◆ BRIEF: Please rewrite the lines from the one containing "Focus the Workspace text field" through the end of the lines, inclusive, changing "text field" to "input box" and leaving everything else as it is. Give only those lines, without the pictures.

◆ RECORDS SUPPLIED:
────────────────────

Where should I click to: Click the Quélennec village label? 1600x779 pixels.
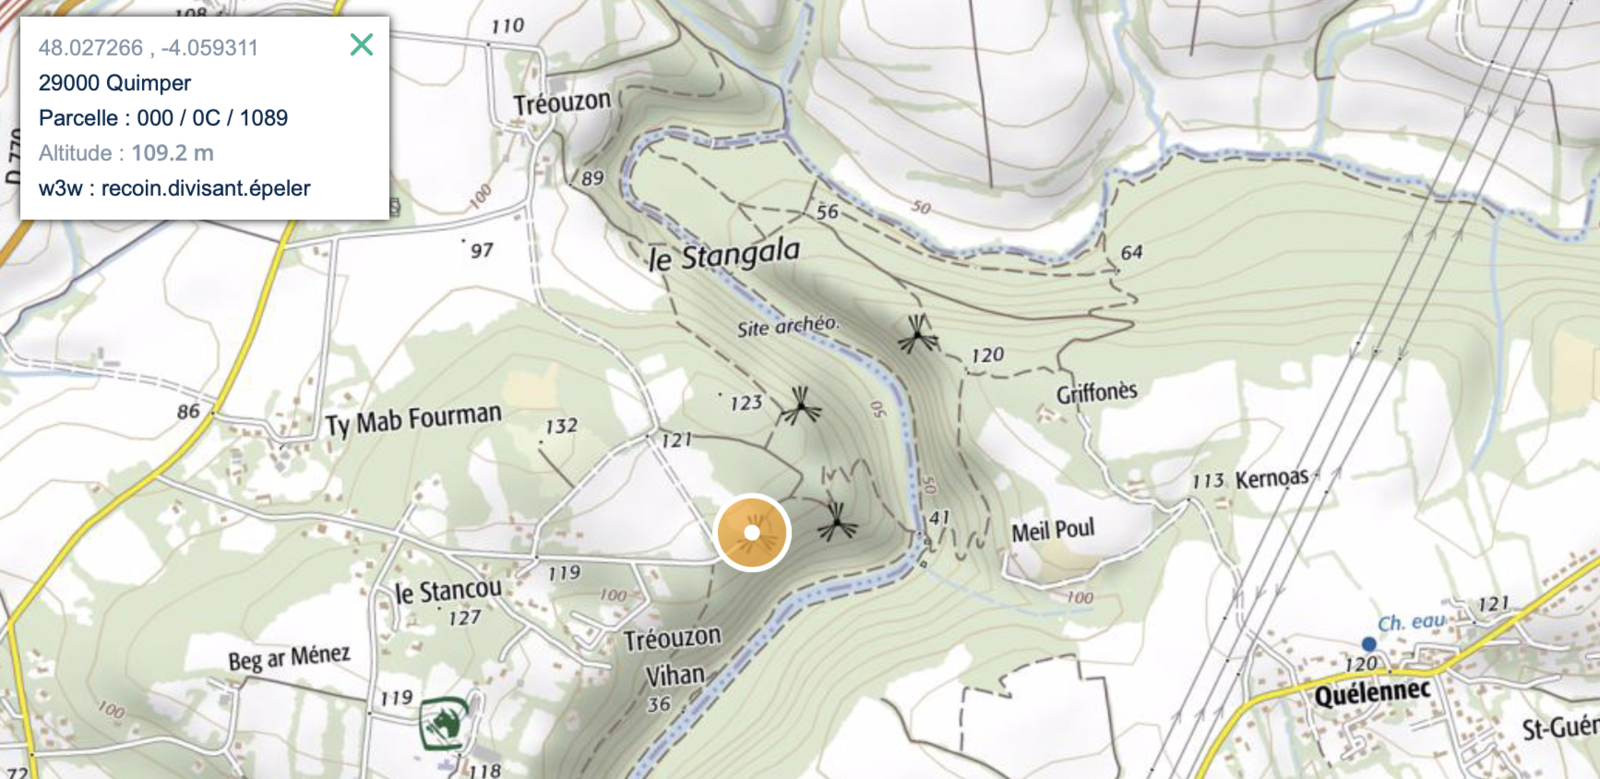tap(1372, 692)
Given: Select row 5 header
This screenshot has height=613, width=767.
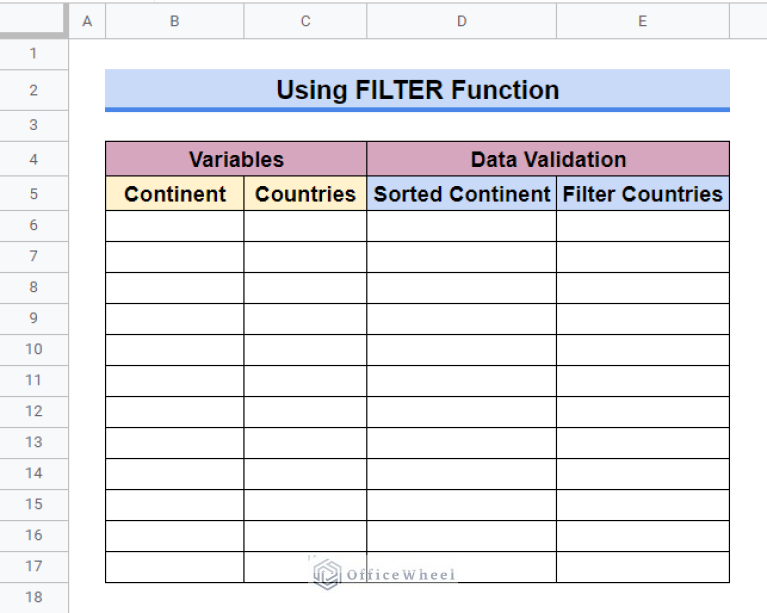Looking at the screenshot, I should tap(34, 194).
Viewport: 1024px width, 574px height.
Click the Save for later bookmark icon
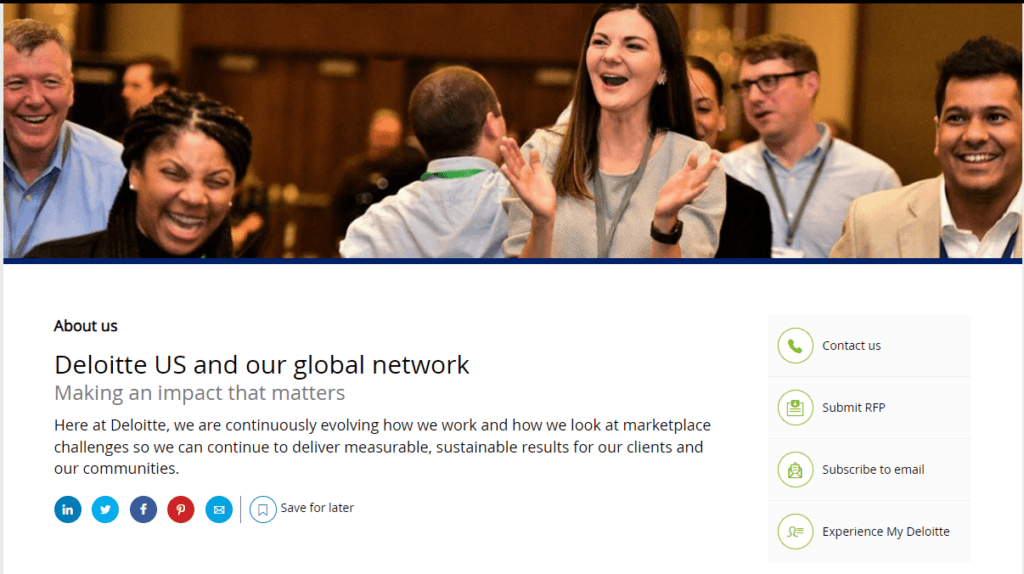(x=263, y=509)
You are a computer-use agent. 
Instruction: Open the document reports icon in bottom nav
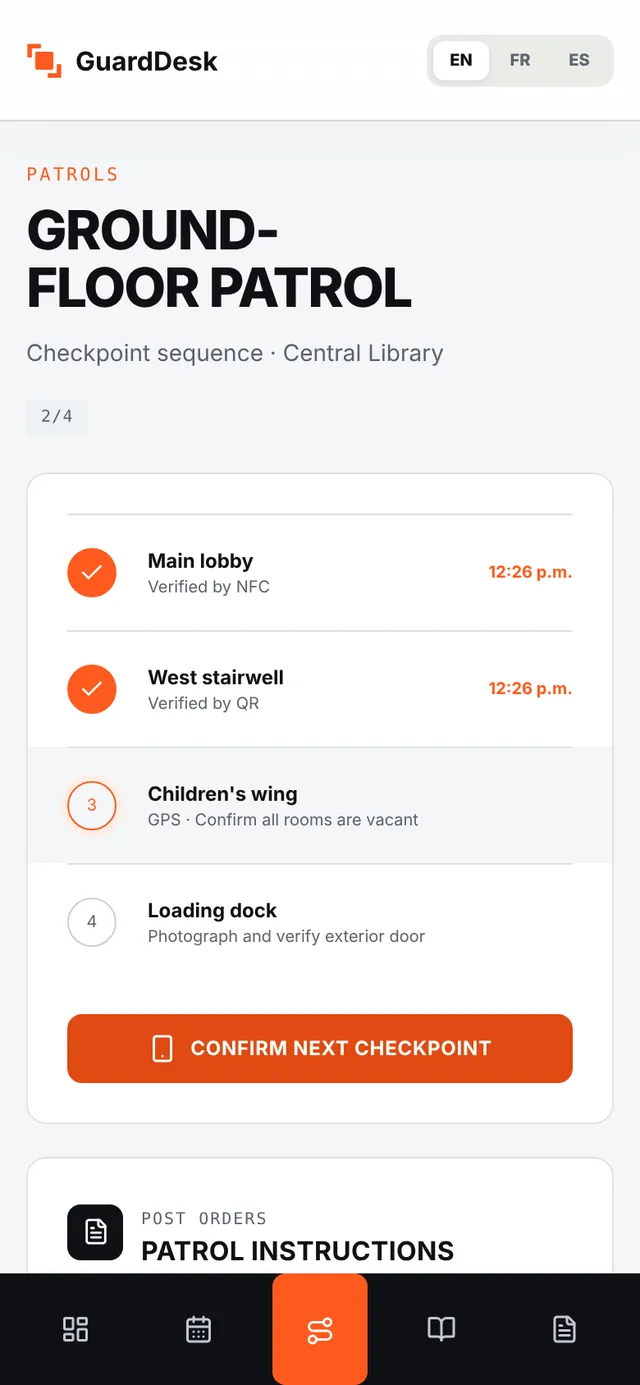click(564, 1329)
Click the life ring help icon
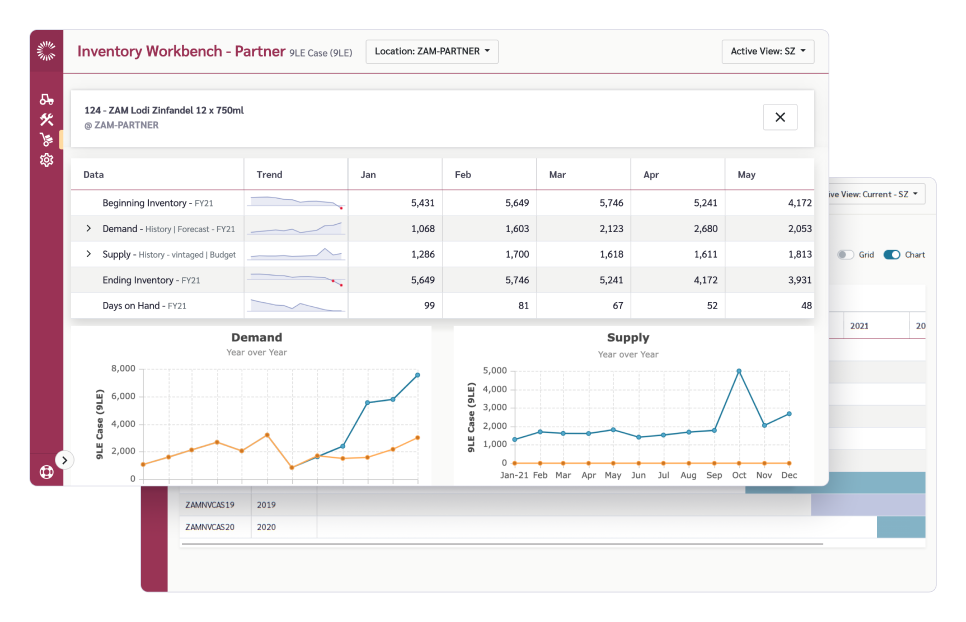Image resolution: width=966 pixels, height=622 pixels. [46, 471]
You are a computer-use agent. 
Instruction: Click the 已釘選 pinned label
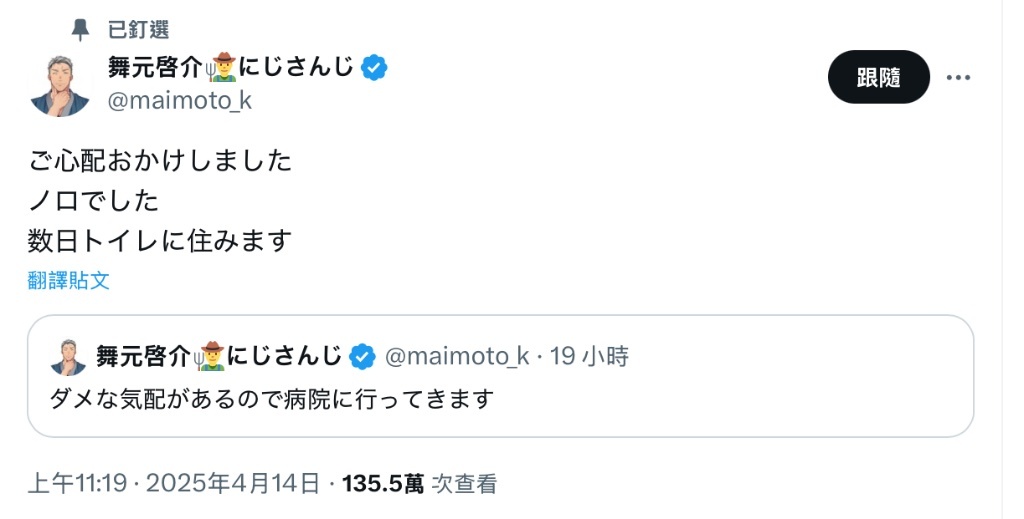138,29
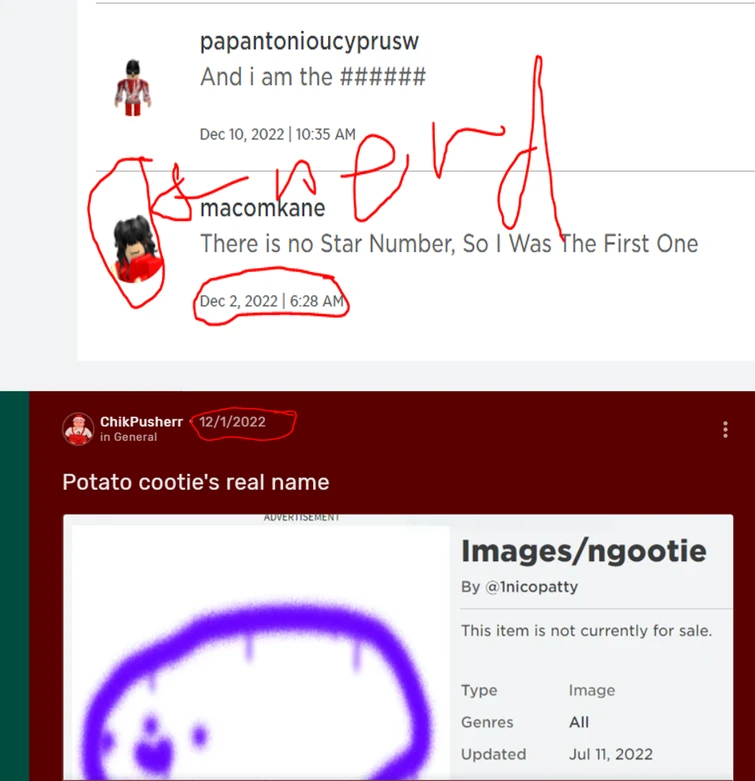Image resolution: width=755 pixels, height=781 pixels.
Task: Open papantonioucyprusw's profile from username
Action: point(309,41)
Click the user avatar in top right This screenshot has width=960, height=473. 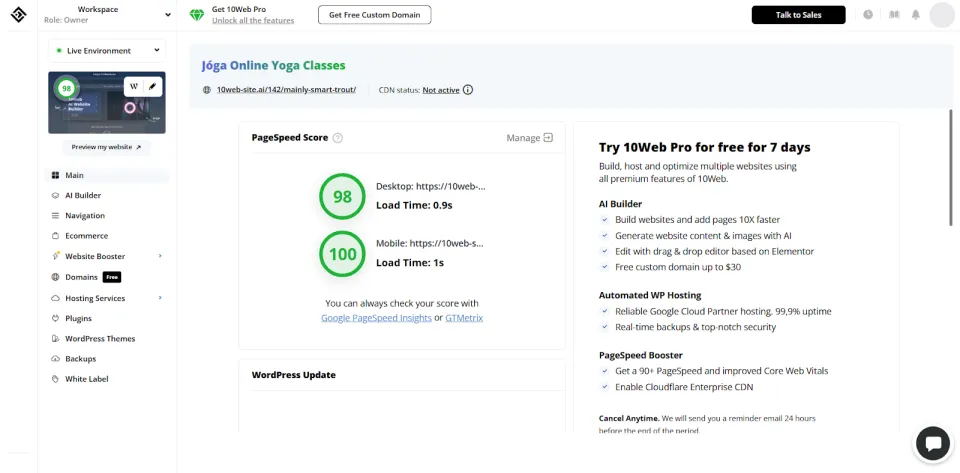(942, 15)
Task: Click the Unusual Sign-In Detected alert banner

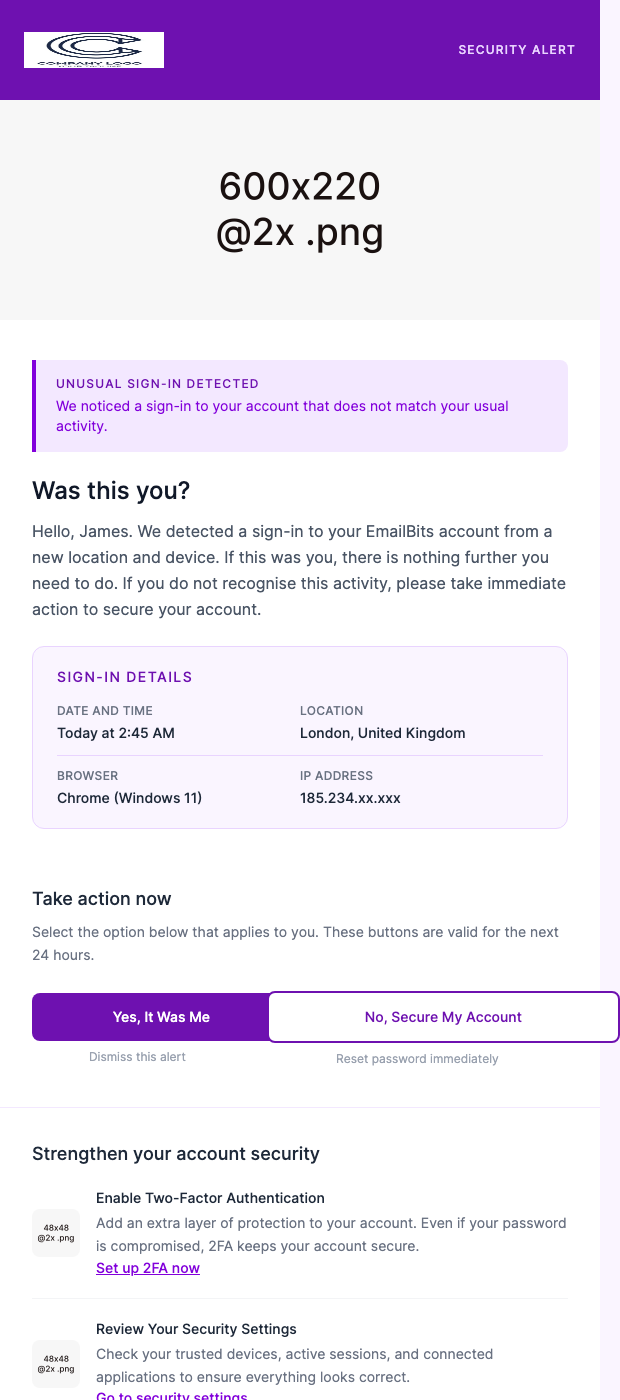Action: [x=300, y=405]
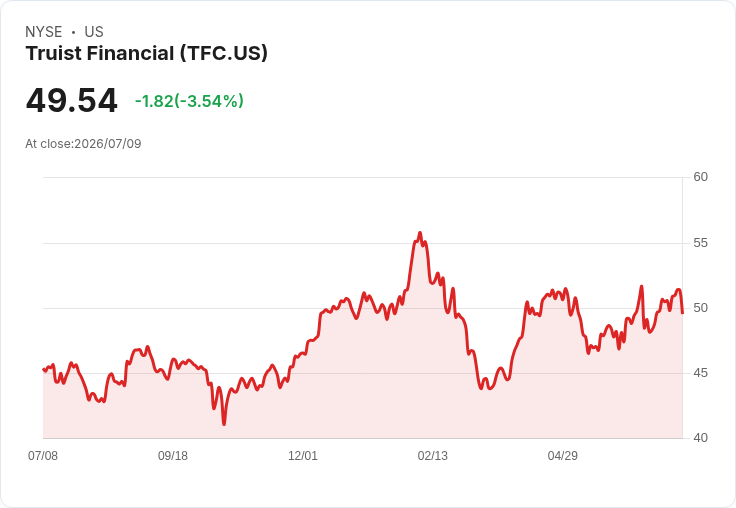Click the end point of the price line
This screenshot has width=736, height=508.
(x=682, y=313)
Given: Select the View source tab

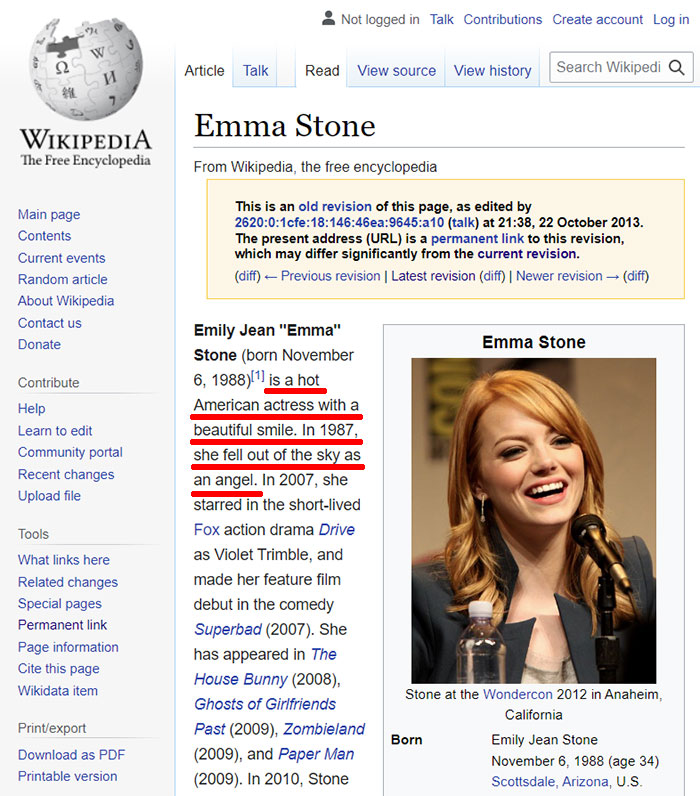Looking at the screenshot, I should [x=396, y=71].
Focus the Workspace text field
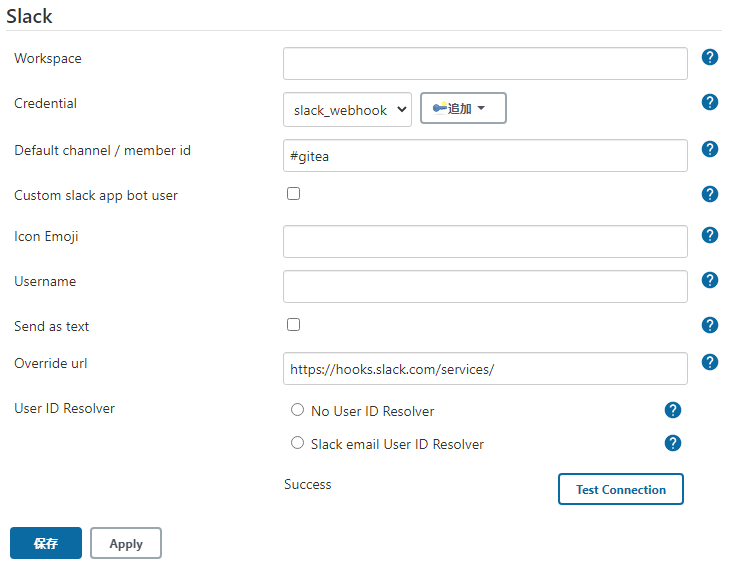This screenshot has width=732, height=570. (x=485, y=64)
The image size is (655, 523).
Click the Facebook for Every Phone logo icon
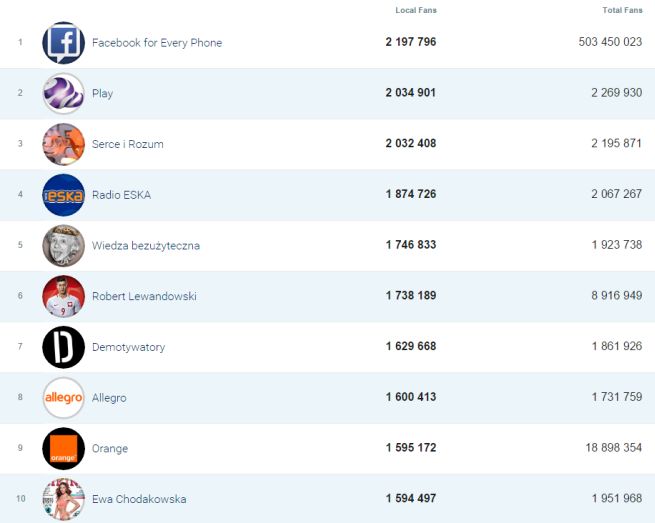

────────────────────

◆ THE ANSWER:
Focus the Workspace input box
This screenshot has width=732, height=570. (x=485, y=64)
The image size is (655, 523).
Click the Facebook for Every Phone logo icon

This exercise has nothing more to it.